-- Records provided --
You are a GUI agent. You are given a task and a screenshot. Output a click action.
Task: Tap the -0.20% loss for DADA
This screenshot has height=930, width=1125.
--
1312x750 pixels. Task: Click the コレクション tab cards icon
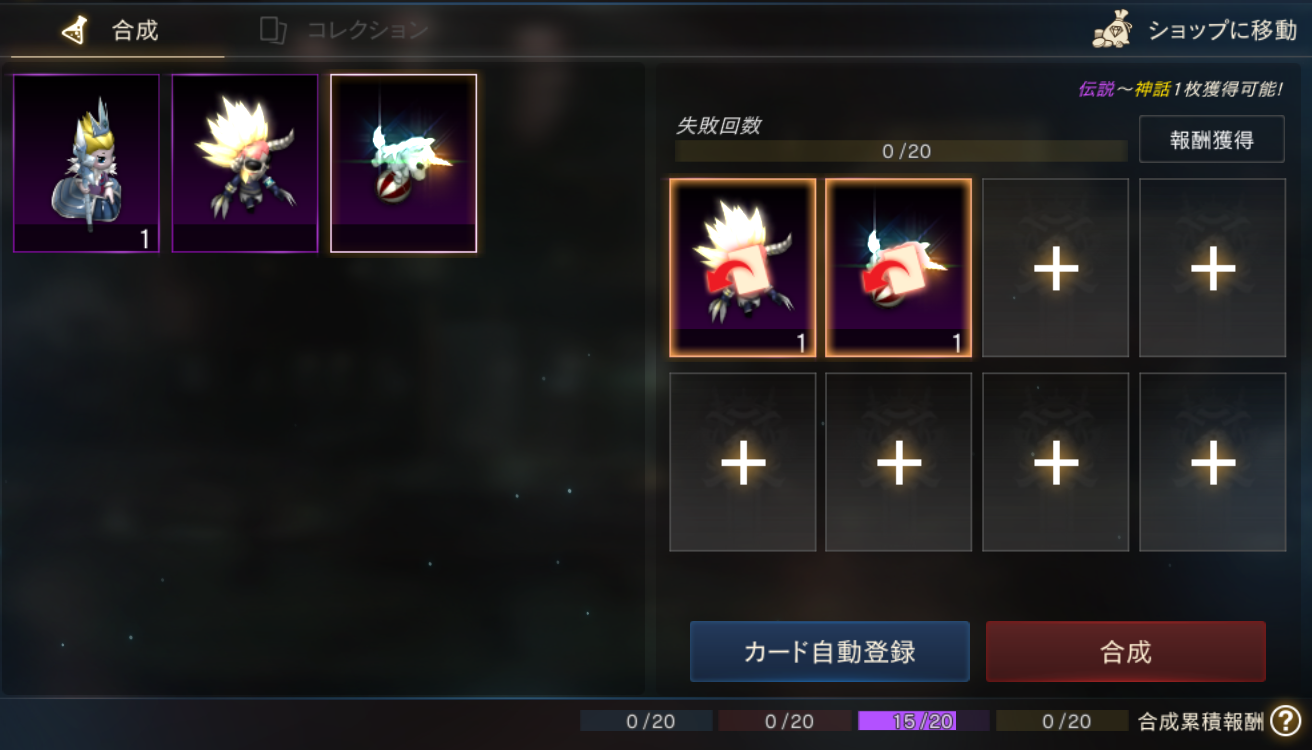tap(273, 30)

-- Required action --
Return, with no change at all, every line in the entries above from the line containing "You are a GUI" through the line containing "This screenshot has height=930, width=1125.".

-- Your solution --
You are a GUI agent. You are given a task and a screenshot. Output a click action.
Task: Tap the -0.20% loss for DADA
This screenshot has height=930, width=1125.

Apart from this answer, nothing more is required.